Understand the breach
Carefully read the details about the breach, and consider what personal information has been compromised. Consider when the breach happened, it may be months or years since it occurred and the company who have had the breach have only just found out about it. Quite possibly details of the breach are only being made public by the company since they've introduced security measures to ensure it doesn't happen again.
Update passwords
The first change to make is to log into the compromised account and change your password. If you cannot access the account, contact the website to find out options about recovering the account or closing it completely. Perhaps even you don't recognize the company and don't recall having set up an account with them - in that case, it could be possible that someone has created the account in your name. Contact the website owner to close the account down.
Update shared passwords
If the password on the breached account is shared, i.e. used on other websites, it is important to change those also.
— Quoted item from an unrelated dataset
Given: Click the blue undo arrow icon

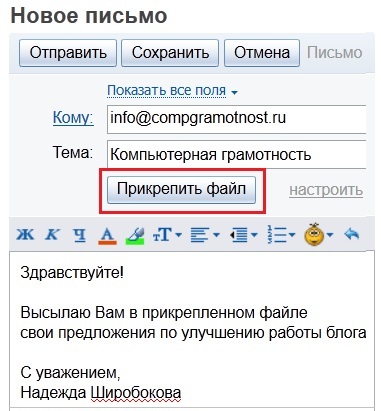Looking at the screenshot, I should (x=351, y=234).
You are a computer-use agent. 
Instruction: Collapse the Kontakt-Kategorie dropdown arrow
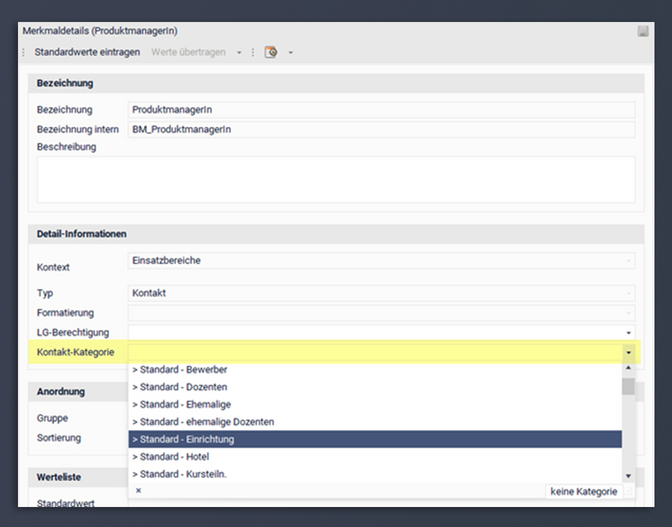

Hackers will attempt to use a combination of known email addresses and passwords on a multitude of websites.
Financial data breaches
Most of the breaches expose passwords and email addresses, but in some cases, sensitive financial information may be exposed if the website did not store the information securely. If bank account details or credit card numbers are on an account that has been part of a data breach, it would be best to alert your bank. In many potential fraud cases, banks advise replacing your physical card to prevent any stolen card details being able to take place.
Check credit reports
In the US, credit reports detail any applications for new bank accounts, credit cards, finance agreements or loans opened in your name. Checking your report does not affect your credit score, and can be permitted free of charge once a year.